> [Task instructions]
1: Answer these questions using the interview text on product prioritization:
(a) How often does the first speaker talk with the customer success department?
(b) What job title does the text give Shaughnessy Speirs?
(c) Under what condition does Speirs move projects to the backlog at Intelepeer?
2: Continue the interview text on product prioritization after its final question.

What other stakeholders do you include in the prioritization process, and how do they help inform decisions around what to prioritize and when?

Several team members are involved in determining product priorities. I talk to our customer success department weekly to better understand our customer base and determine how big of a priority a feature needs to be to keep customers happy and engaged with the product. I also need to understand the customer use cases, as those tie into product requests. 

I talk to sales team members to get a sense of the requests coming in from prospects. Are there patterns? Are there product features that could more easily move deals along? Engineering employees obviously need to be involved in order to properly scope out time commitments. I frequently involve our CEO to talk through priorities with him.  

 

Intelepeer
Intelepeer

Senior Product Manager Shaughnessy Speirs has noticed that fellow professionals in her field can be easily frustrated by the inevitable backlog software development creates. But Speirs herself believes that the mess can be generative, if monitored closely. At Intelepeer, Speirs said she moves projects to the backlog only when she and her team are sure they want to explore them further. 

 

What parameters do you have in place to ensure your product backlog is manageable and that the items on there truly belong there?

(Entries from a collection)
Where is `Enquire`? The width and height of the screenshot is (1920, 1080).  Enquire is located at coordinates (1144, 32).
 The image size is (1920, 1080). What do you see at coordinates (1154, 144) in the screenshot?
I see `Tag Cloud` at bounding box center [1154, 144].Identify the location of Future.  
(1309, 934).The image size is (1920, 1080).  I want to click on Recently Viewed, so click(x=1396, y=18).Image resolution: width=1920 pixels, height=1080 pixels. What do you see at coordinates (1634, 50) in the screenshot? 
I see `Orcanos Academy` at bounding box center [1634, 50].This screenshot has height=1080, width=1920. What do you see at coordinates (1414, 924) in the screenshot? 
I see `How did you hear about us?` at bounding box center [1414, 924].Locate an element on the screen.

> [Replies]
1:
(a) Weekly.
(b) Senior Product Manager.
(c) Only when she and her team are sure they want to explore them further.

2:
My backlog definitely gets messy, which I don’t think can be completely avoided. At the beginning of 2020, I essentially declared backlog bankruptcy by starting a new Jira project and archiving the old one. Software development is a messy business. That often frustrates product managers, who tend to want to make chaotic things orderly. But I believe that the mess can be generative. The key is to tend to it. Regularly fertilize it with good ideas and new details and pull weeds. 

I’m always trying to get better at it, but I generally don’t think it is a good use of time to over-index on keeping the backlog orderly. 

That said, I do think it is good practice to limit direct access to the backlog itself. Instead, gather good ideas through a separate channel and move them to the backlog only when you want to explore them further. We don’t have an open backlog. I collect the ideas myself through conversations, emails and support tickets that get referred to me. At some point soon, we will open up a feature intake form so that we can collect specific details about the use case and the value. 

Software development is a messy business.’’

How do you prioritize the items that do make it to your product backlog?

My favorite framework to use for prioritizing is a simple value-complexity matrix (also called impact/effort) that graphs items visually by value and complexity into quadrants that become “do now,” “do next,” “maybe do,” and “don’t do.”  

I don’t think you really need to use a framework to do this. At IntelePeer, we are constantly calibrating on business or customer value and engineering or design difficulty in real time.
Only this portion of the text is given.